Records provided »

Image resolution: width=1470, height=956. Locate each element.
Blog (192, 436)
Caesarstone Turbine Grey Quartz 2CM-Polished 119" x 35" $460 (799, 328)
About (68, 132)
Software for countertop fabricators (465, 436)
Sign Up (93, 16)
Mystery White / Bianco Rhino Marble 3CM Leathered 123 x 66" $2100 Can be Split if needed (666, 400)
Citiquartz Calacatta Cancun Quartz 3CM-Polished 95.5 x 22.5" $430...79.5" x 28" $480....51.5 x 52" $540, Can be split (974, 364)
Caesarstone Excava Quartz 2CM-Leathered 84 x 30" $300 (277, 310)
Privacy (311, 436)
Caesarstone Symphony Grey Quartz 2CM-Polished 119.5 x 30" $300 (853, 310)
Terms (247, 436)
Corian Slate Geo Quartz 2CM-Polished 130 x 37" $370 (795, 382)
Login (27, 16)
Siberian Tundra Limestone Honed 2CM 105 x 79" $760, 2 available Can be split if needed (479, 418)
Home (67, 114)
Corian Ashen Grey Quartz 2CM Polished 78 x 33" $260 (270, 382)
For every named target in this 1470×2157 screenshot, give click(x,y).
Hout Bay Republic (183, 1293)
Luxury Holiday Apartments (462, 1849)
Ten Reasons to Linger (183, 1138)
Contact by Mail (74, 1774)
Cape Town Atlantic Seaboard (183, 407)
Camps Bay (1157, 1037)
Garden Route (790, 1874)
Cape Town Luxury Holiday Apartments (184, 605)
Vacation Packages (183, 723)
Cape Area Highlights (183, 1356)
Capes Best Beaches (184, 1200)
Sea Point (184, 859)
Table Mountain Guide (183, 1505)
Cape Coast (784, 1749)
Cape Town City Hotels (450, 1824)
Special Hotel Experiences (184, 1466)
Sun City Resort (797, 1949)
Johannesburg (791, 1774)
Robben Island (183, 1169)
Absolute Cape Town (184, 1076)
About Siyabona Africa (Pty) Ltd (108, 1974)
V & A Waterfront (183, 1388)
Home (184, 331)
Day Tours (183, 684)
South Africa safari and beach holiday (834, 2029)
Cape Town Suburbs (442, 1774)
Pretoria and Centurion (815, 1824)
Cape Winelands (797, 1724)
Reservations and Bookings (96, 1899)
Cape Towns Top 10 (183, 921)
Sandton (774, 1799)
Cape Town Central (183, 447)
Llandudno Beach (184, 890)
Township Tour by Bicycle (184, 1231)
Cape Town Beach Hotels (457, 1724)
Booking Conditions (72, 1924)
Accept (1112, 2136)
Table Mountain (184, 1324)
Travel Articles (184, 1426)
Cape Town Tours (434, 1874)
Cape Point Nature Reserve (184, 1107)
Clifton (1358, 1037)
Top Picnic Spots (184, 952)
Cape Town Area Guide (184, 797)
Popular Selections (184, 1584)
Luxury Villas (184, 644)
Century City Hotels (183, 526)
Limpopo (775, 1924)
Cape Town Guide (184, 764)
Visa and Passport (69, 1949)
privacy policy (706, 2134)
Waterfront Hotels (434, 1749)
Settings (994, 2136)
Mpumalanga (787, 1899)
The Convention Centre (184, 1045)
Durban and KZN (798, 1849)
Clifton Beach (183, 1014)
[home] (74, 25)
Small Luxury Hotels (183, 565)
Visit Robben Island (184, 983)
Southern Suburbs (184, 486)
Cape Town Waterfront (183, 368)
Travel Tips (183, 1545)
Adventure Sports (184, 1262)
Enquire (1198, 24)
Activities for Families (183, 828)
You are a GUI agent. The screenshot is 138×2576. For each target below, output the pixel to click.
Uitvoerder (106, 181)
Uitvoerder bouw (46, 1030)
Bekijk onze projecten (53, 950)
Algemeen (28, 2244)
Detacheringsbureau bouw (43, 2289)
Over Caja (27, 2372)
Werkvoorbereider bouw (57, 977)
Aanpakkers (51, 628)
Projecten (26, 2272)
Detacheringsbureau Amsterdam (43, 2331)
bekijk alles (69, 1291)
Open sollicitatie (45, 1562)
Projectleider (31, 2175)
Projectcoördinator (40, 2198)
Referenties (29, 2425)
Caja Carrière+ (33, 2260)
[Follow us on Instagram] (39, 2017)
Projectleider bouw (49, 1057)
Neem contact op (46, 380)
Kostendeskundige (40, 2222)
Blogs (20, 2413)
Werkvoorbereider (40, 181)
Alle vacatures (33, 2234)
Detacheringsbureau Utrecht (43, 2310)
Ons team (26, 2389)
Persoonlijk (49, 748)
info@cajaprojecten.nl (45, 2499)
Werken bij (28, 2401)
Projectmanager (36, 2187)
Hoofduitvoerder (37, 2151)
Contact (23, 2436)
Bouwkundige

Work order » Return all of the data word for word.

Task solution »
Image resolution: width=1470, height=956. Locate each element.
Blog (192, 436)
Caesarstone Turbine Grey Quartz 2CM-Polished 119" x 35" $460 (799, 328)
About (68, 132)
Software for countertop fabricators (465, 436)
Sign Up (93, 16)
Mystery White / Bianco Rhino Marble 3CM Leathered 123 x 66" $2100 Can be Split if needed (666, 400)
Citiquartz Calacatta Cancun Quartz 3CM-Polished 95.5 x 22.5" $430...79.5" x 28" $480....51.5 x 52" $540, Can be split (974, 364)
Caesarstone Excava Quartz 2CM-Leathered 84 x 30" $300 (277, 310)
Privacy (311, 436)
Caesarstone Symphony Grey Quartz 2CM-Polished 119.5 x 30" $300 (853, 310)
Terms (247, 436)
Corian Slate Geo Quartz 2CM-Polished 130 x 37" $370 (795, 382)
Login (27, 16)
Siberian Tundra Limestone Honed 2CM 105 x 79" $760, 2 available Can be split if needed (479, 418)
Home (67, 114)
Corian Ashen Grey Quartz 2CM Polished 78 x 33" $260 (270, 382)
For every named target in this 1470×2157 screenshot, give click(x,y).
Hout Bay Republic (183, 1293)
Luxury Holiday Apartments (462, 1849)
Ten Reasons to Linger (183, 1138)
Contact by Mail (74, 1774)
Cape Town Atlantic Seaboard (183, 407)
Camps Bay (1157, 1037)
Garden Route (790, 1874)
Cape Town Luxury Holiday Apartments (184, 605)
Vacation Packages (183, 723)
Cape Area Highlights (183, 1356)
Capes Best Beaches (184, 1200)
Sea Point (184, 859)
Table Mountain Guide (183, 1505)
Cape Coast (784, 1749)
Cape Town City Hotels (450, 1824)
Special Hotel Experiences (184, 1466)
Sun City Resort (797, 1949)
Johannesburg (791, 1774)
Robben Island (183, 1169)
Absolute Cape Town (184, 1076)
About Siyabona Africa (Pty) Ltd (108, 1974)
V & A Waterfront (183, 1388)
Home (184, 331)
Day Tours (183, 684)
South Africa safari and beach holiday (834, 2029)
Cape Town Suburbs (442, 1774)
Pretoria and Centurion (815, 1824)
Cape Winelands (797, 1724)
Reservations and Bookings (96, 1899)
Cape Towns Top 10 (183, 921)
Sandton (774, 1799)
Cape Town Central (183, 447)
Llandudno Beach (184, 890)
Township Tour by Bicycle (184, 1231)
Cape Town Beach Hotels (457, 1724)
Booking Conditions (72, 1924)
Accept (1112, 2136)
Table Mountain (184, 1324)
Travel Articles (184, 1426)
Cape Town Tours (434, 1874)
Cape Point Nature Reserve (184, 1107)
Clifton (1358, 1037)
Top Picnic Spots (184, 952)
Cape Town Area Guide (184, 797)
Popular Selections (184, 1584)
Luxury Villas (184, 644)
Century City Hotels (183, 526)
Limpopo (775, 1924)
Cape Town Guide (184, 764)
Visa and Passport (69, 1949)
privacy policy (706, 2134)
Waterfront Hotels (434, 1749)
Settings (994, 2136)
Mpumalanga (787, 1899)
The Convention Centre (184, 1045)
Durban and KZN (798, 1849)
Clifton Beach (183, 1014)
[home] (74, 25)
Small Luxury Hotels (183, 565)
Visit Robben Island (184, 983)
Southern Suburbs (184, 486)
Cape Town Waterfront (183, 368)
Travel Tips (183, 1545)
Adventure Sports (184, 1262)
Enquire (1198, 24)
Activities for Families (183, 828)
You are a GUI agent. The screenshot is 138×2576. For each target below, output the pixel to click.
Uitvoerder (106, 181)
Uitvoerder bouw (46, 1030)
Bekijk onze projecten (53, 950)
Algemeen (28, 2244)
Detacheringsbureau bouw (43, 2289)
Over Caja (27, 2372)
Werkvoorbereider bouw (57, 977)
Aanpakkers (51, 628)
Projecten (26, 2272)
Detacheringsbureau Amsterdam (43, 2331)
bekijk alles (69, 1291)
Open sollicitatie (45, 1562)
Projectleider (31, 2175)
Projectcoördinator (40, 2198)
Referenties (29, 2425)
Caja Carrière+ (33, 2260)
[Follow us on Instagram] (39, 2017)
Projectleider bouw (49, 1057)
Neem contact op (46, 380)
Kostendeskundige (40, 2222)
Blogs (20, 2413)
Werkvoorbereider (40, 181)
Alle vacatures (33, 2234)
Detacheringsbureau Utrecht (43, 2310)
Ons team (26, 2389)
Persoonlijk (49, 748)
info@cajaprojecten.nl (45, 2499)
Werken bij (28, 2401)
Projectmanager (36, 2187)
Hoofduitvoerder (37, 2151)
Contact (23, 2436)
Bouwkundige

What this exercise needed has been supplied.